Since so many English words resemble Romanian, it makes sense to take advantage of your experience with those look-alike words. You have spent years or an entire lifetime with these Romanian words that resemble English words. You know how to pronounce them, what they mean, how to use them in conversation, all without thinking about them consciously. Think a thought and these words spring to mind. So will their English relatives, perhaps just a little more slowly.
A thousand English words similar to Romanian are easier to remember than ten foreign English words unrelated to Romanian.
Easiest foreign languages have many words similar to your native language.

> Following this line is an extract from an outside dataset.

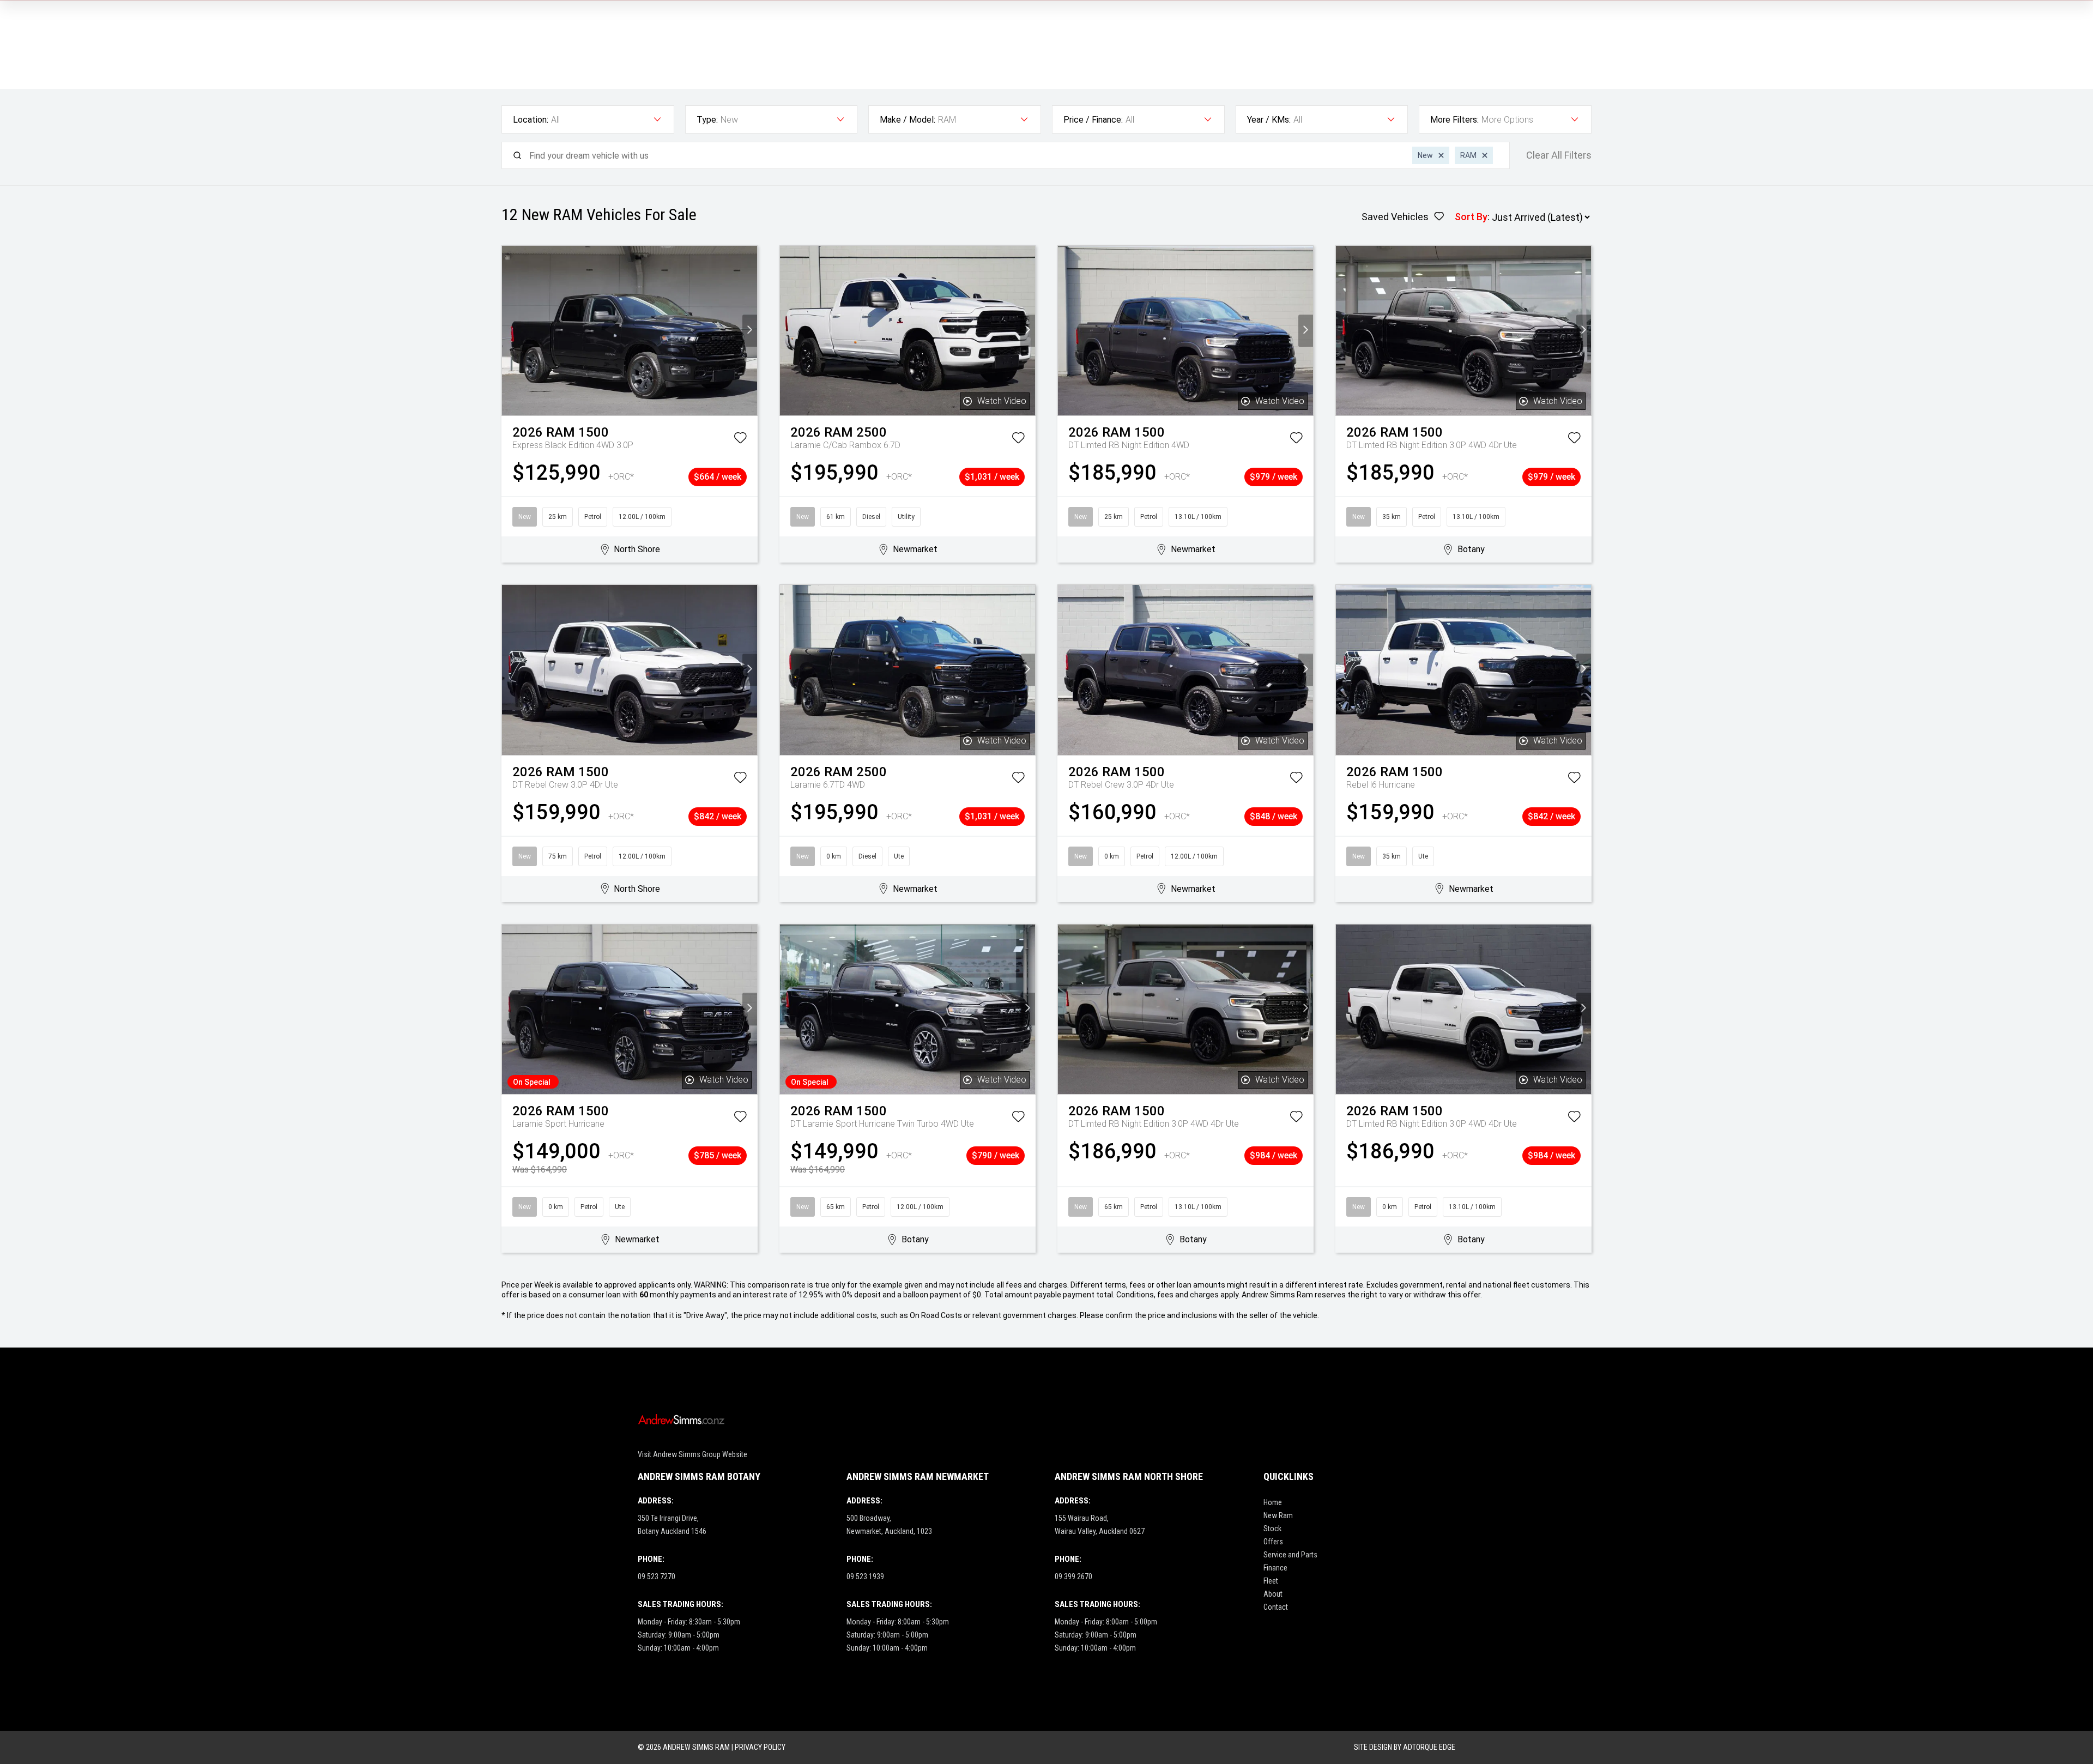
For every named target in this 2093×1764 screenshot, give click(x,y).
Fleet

For Romanian-speakers, the easiest languages are the other Romance languages [from Roman Latin] – which are Italian, Spanish, Portuguese, and French – all of which have many words similar to Romanian, as does English.

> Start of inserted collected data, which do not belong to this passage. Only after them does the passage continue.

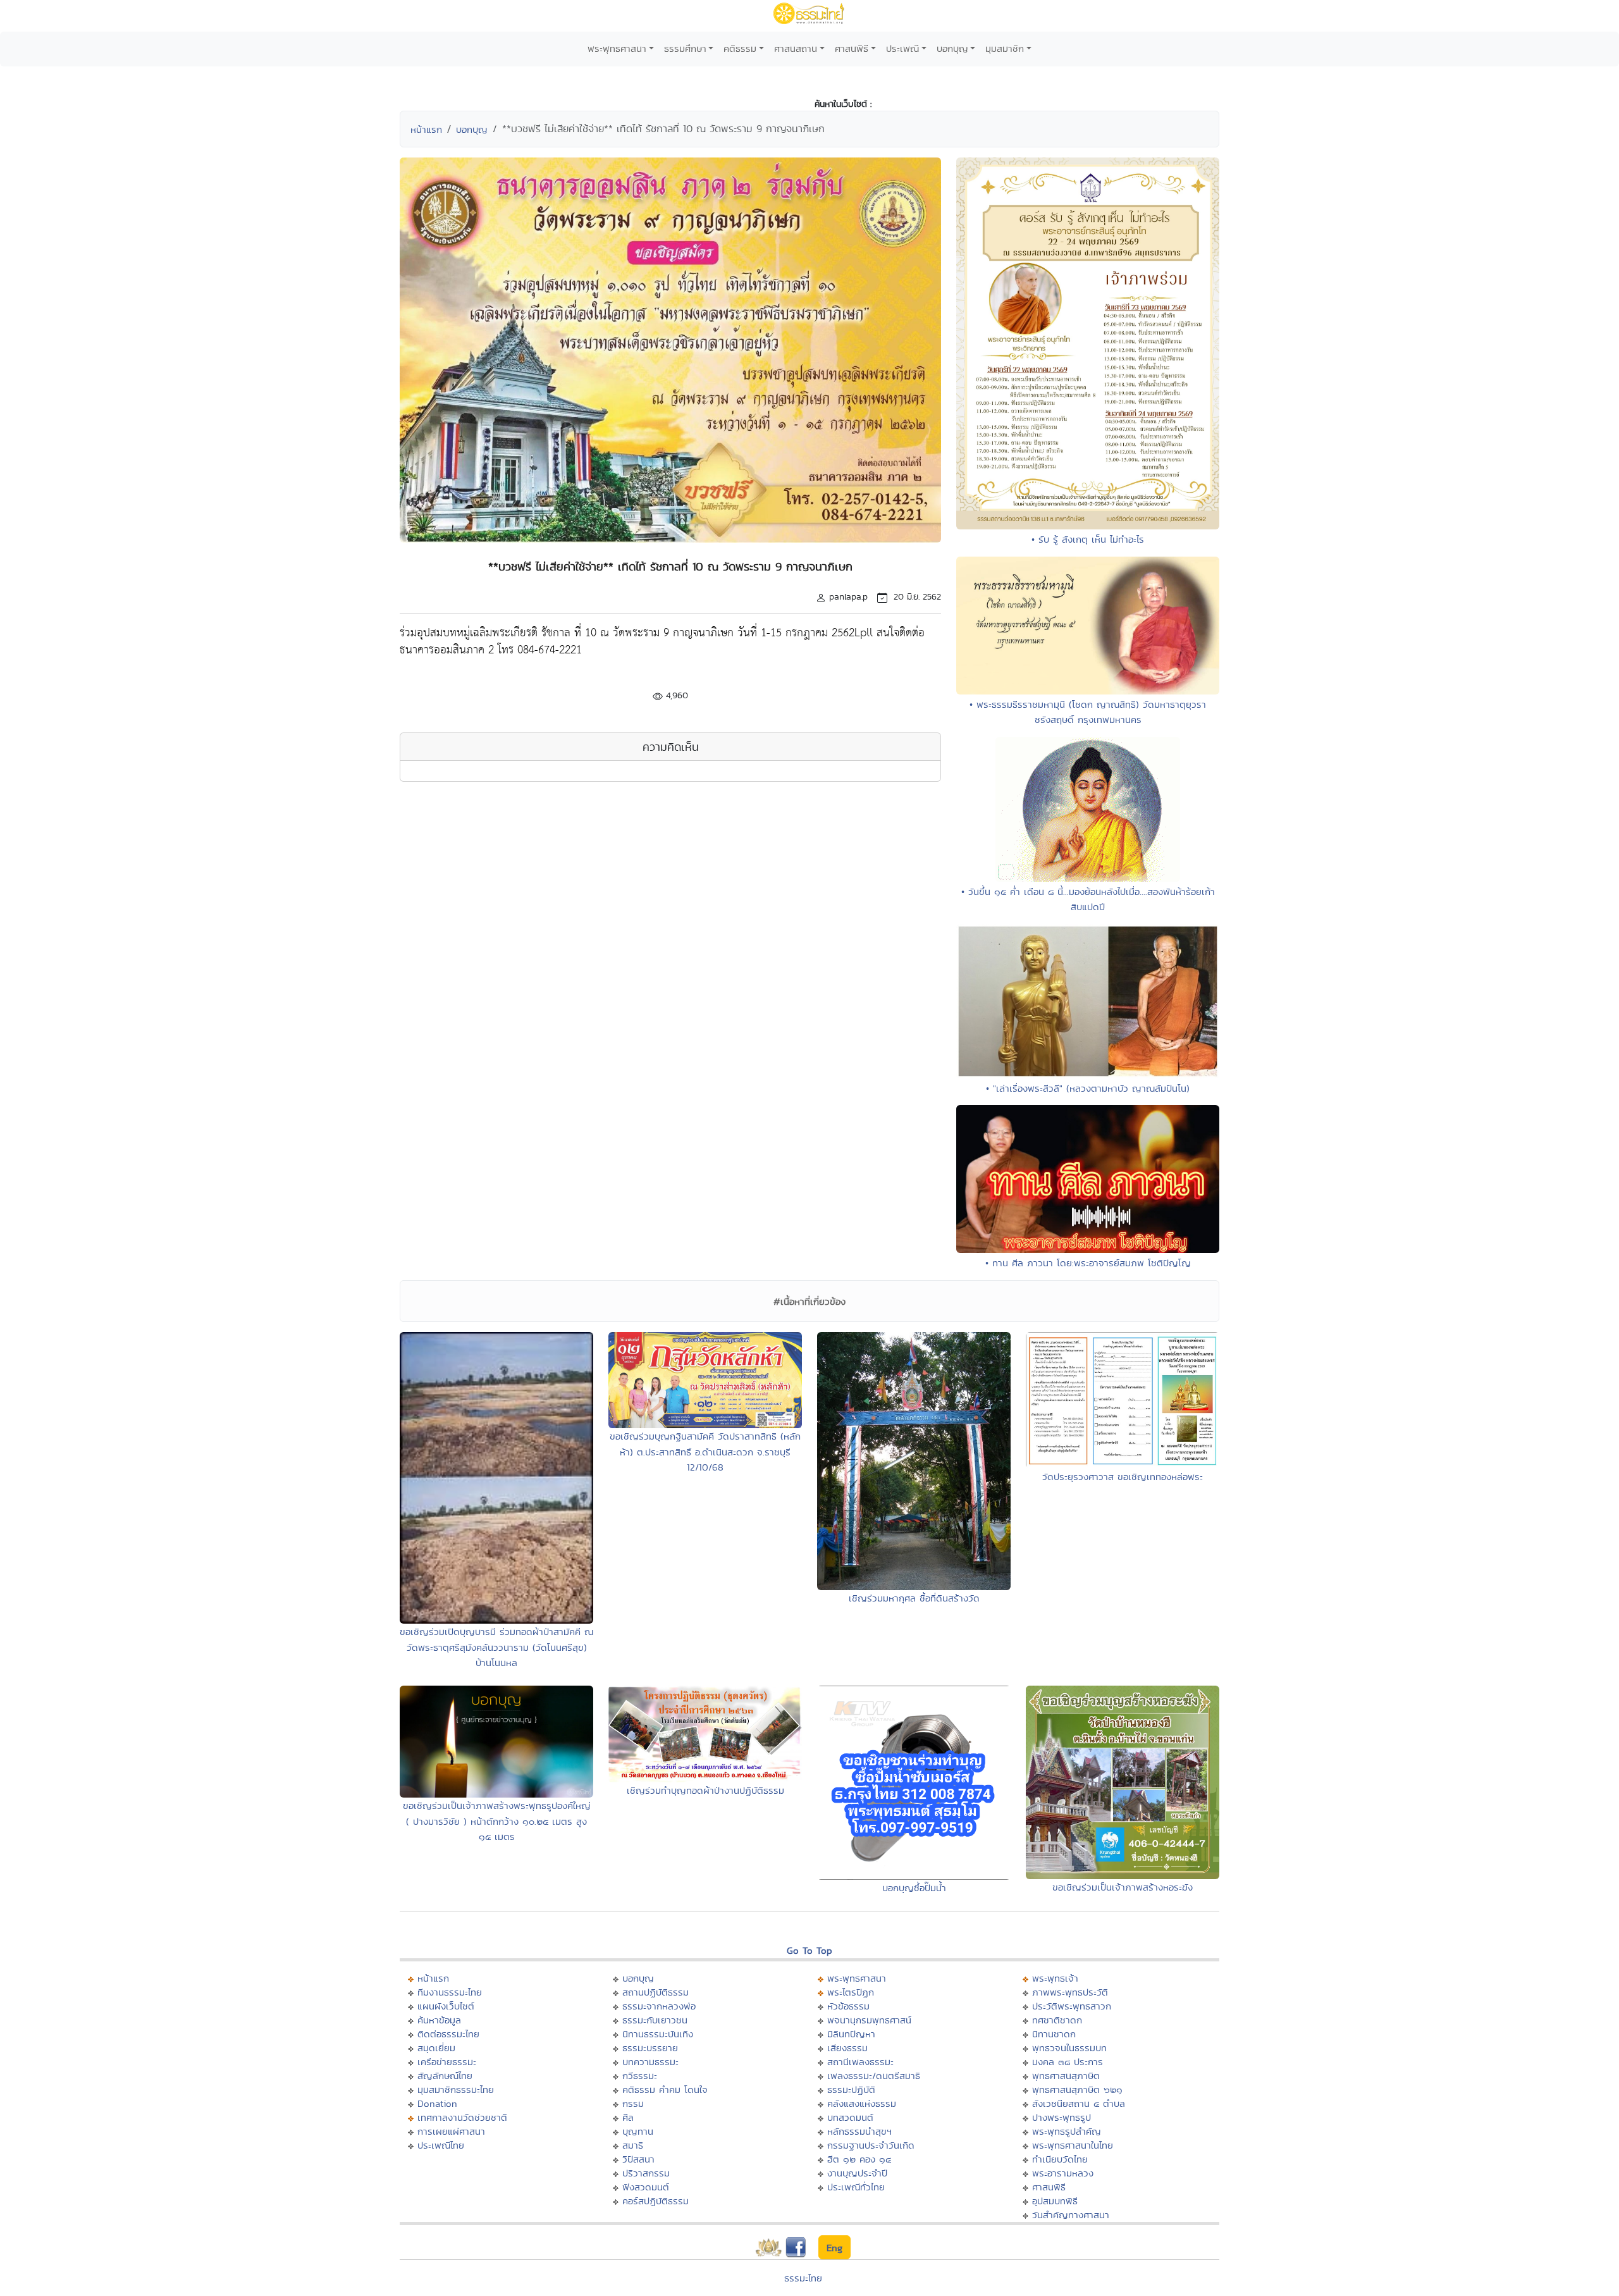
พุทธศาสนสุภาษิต (1066, 2075)
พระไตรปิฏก (850, 1992)
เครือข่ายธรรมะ (446, 2061)
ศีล (628, 2117)
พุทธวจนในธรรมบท (1069, 2047)
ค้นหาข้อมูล (439, 2020)
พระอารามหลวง (1062, 2173)
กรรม (633, 2103)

In each language, the parts similar to Romanian can be called Easiest English, Easiest Spanish, Easiest Italian, Easiest Portuguese, and Easiest French. These are the words of each language that are similar to Romanian.
Each of these Easiest Foreign Languages has thousands of words similar to Romanian, including English.
Romanian Words That Don’t Match Equivalents In Other Romance Languages
From linguist John McWhorter’s book, What Language Is
Of the five major Romance languages, Romanian is the odd one out [so to speak].
After some experience with French, Spanish, Italian, and / or Portuguese, take a crack at Romanian or even just try to read some, and it turns out to be…full of words that don’t match with their equivalents in the other [Romance] languages.
You’re used to words like aimer, amar, and amare for love, only to find that the Romanian word is iubi.
You’re waiting for a word like temps or tiempo for time, but instead it’s some word seemingly out of nowhere, like ceas.
A Romanian I once knew had mixed feelings about this. She had learned enough French to notice that most of the words were familiar from her language, but that so very many were not.
She wanted to know why, and I told her that it was because Romanian had developed farther to the east than French, among people who also spoke Slavic languages.
The Romanian case seems remarkable only because it’s the odd man out in its group [of Romance languages], as an accident of geography.
Iubi for love is cognate to words like Russian’s ljubit’ (just shave off the l), and that the ceas word for time seems less odd when we know that the way to ask the time in Russian is kotoryj ĉas?, “which time?”
The Slavic flavor of Romanian is perhaps most neatly encapsulated in the simple fact that the word for yes is da.